Le Google Threat Intelligence Group (GTIG) publie son dernier rapport » AI Threat Tracker « , dans lequel il signale la découverte et la neutralisation d’un exploit zero-day dont le développement a été assisté par une IA. Une première en la matière.
Des acteurs malveillants prévoyaient une exploitation de masse de la vulnérabilité sans correctif qui affectait un outil d’administration système open source basé sur le Web. Elle aurait permis de contourner l’authentification à deux facteurs.
Des indices pour l’implication de l’IA
Les chercheurs du GTIG ont repéré des indices révélateurs dans le script Python utilisé pour l’exploit.
Le code présentait une mise en forme structurée » digne d’un manuel scolaire « , et caractéristique des données d’entraînement des grands modèles de langage (LLM). Le script incluait des éléments inhabituels pour un code humain, y compris un » score CVSS halluciné « , une note de gravité que l’IA semble avoir inventée.
» Nous sommes pratiquement certains que l’acteur a probablement tiré parti d’un modèle d’IA pour faciliter la découverte et l’exploitation de cette vulnérabilité. » Le GTIG précise qu’il ne s’agirait pas de Gemini.
L’IA pour armer des vulnérabilités de sécurité
La vulnérabilité a été classée de type contournement de l’authentification à deux facteurs, même si elle nécessite au préalable des identifiants utilisateur valides. Elle ne découle pas d’erreurs d’implémentation, mais d’une faille de logique de haut niveau.

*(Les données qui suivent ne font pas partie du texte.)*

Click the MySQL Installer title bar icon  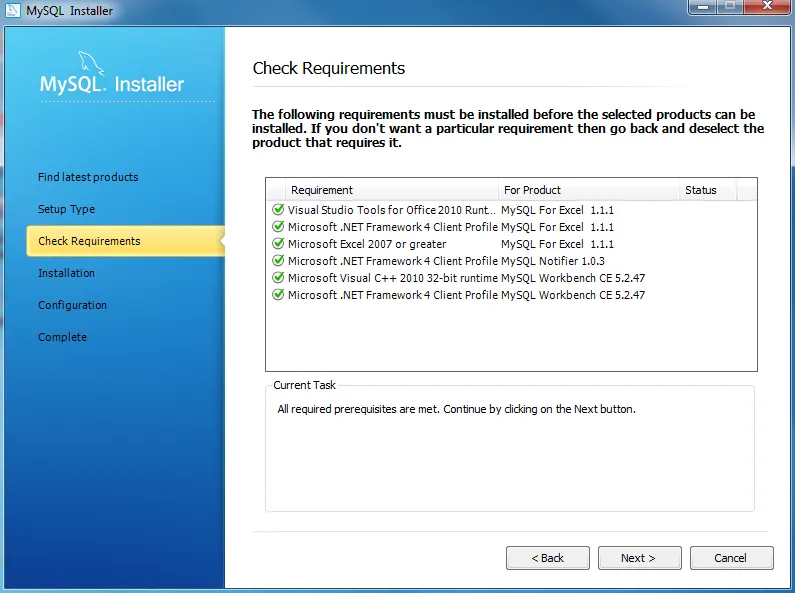click(x=13, y=11)

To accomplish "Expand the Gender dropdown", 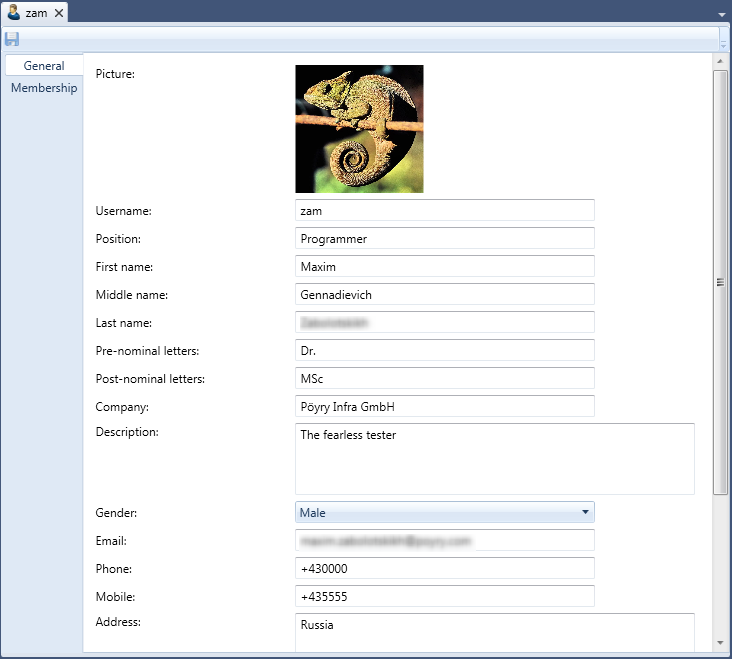I will 584,513.
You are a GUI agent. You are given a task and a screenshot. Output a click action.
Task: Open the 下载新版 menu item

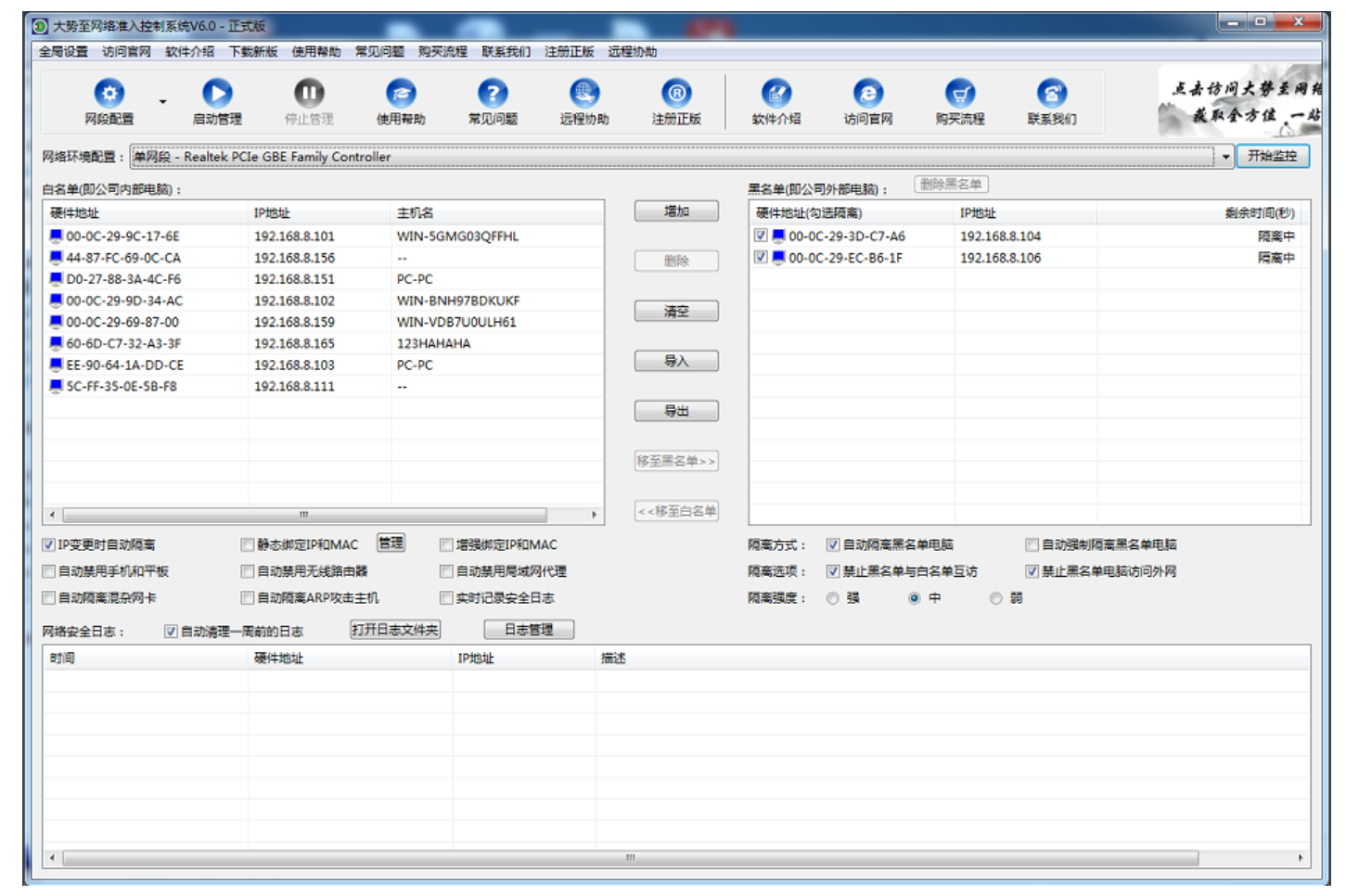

L’application repose sur une hypothèse de confiance codée en dur, qui considère à tort l’utilisateur comme entièrement authentifié avant que la seconde étape de vérification ne soit effectivement réalisée.
Pas davantage de détails pour une découverte qui matérialise une crainte pour les experts en cybersécurité, avec l’IA pour découvrir et armer des vulnérabilités. La menace ne se limite pas aux groupes cybercriminels. Des acteurs étatiques ont montré leur intérêt pour l’IA à des fins de piratage.
Une dualité avec l’IA et les failles
Paradoxalement, l’IA est aussi présentée comme un outil puissant pour les défenseurs. Anthropic a notamment surfé sur cette tendance pour faire la promotion de Mythos, afin de débusquer et corriger des failles avant qu’elles ne soient exploitées. Cela peut impliquer de limiter l’accès aux outils les plus puissants à des équipes de cybersécurité vérifiées.